Pull out each line of the data below that contains the word "Where", copying those lines unchanged. Matches are case-sensitive.

Segment Open

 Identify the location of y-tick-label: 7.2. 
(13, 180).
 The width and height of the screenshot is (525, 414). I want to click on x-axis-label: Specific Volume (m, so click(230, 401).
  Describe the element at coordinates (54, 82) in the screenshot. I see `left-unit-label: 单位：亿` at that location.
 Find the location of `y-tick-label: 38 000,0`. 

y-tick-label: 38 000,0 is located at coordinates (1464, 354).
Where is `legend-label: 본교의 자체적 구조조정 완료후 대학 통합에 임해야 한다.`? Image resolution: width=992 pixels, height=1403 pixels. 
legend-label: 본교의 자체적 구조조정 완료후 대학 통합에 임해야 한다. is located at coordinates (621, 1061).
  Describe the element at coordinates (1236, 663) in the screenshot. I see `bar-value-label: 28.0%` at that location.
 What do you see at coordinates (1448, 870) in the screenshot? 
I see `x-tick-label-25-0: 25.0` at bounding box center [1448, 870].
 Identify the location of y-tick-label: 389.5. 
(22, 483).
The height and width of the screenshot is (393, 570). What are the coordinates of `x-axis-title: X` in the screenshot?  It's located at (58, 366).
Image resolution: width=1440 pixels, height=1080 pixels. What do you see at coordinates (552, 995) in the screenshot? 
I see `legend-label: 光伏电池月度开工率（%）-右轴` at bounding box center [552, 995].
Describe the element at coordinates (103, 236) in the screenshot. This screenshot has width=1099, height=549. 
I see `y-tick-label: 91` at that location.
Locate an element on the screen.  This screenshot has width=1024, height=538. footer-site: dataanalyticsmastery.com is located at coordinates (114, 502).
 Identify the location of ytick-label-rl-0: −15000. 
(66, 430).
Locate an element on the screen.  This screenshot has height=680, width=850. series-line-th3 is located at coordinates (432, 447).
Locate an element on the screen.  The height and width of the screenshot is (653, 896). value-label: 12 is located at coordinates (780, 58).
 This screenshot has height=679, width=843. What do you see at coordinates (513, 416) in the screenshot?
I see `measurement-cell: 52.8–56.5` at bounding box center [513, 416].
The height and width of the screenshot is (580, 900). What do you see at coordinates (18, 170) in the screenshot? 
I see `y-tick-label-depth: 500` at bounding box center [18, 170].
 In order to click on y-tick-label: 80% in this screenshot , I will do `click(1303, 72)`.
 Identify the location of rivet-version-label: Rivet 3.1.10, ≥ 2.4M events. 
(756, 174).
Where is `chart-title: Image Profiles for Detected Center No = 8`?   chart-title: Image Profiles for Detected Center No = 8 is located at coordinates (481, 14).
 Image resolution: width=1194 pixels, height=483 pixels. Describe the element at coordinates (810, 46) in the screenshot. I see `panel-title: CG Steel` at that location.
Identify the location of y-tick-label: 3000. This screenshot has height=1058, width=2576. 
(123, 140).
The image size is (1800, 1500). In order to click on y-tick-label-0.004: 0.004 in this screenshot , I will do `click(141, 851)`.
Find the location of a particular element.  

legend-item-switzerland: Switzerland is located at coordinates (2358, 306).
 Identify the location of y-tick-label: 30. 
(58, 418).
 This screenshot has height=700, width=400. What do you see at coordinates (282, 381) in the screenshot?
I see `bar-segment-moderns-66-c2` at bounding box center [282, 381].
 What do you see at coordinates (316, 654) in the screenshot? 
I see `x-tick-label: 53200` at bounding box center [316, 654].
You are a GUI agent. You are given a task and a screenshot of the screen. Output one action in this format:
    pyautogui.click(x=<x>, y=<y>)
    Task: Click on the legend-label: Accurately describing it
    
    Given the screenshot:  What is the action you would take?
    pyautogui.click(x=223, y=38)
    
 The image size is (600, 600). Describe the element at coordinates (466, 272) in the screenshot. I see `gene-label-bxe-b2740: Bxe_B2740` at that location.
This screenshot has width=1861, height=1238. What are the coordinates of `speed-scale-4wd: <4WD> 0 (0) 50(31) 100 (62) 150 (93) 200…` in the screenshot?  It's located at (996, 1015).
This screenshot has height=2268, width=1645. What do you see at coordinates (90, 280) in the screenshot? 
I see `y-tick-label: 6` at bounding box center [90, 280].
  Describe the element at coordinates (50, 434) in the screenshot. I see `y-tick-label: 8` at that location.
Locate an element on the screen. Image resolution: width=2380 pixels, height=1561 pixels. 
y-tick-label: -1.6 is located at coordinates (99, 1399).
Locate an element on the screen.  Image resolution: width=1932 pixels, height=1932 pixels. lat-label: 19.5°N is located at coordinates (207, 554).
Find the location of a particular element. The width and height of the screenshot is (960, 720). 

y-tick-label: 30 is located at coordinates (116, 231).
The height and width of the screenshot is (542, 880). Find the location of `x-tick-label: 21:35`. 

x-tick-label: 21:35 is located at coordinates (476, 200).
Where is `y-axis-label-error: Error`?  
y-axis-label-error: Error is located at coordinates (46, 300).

Segment Closed

WRITTEN SOLUTION:
Where is `legend-label: 본교의 자체적 구조조정 완료후 대학 통합에 임해야 한다.`? Image resolution: width=992 pixels, height=1403 pixels. 
Where is `chart-title: Image Profiles for Detected Center No = 8`?   chart-title: Image Profiles for Detected Center No = 8 is located at coordinates (481, 14).
Where is `y-axis-label-error: Error`?  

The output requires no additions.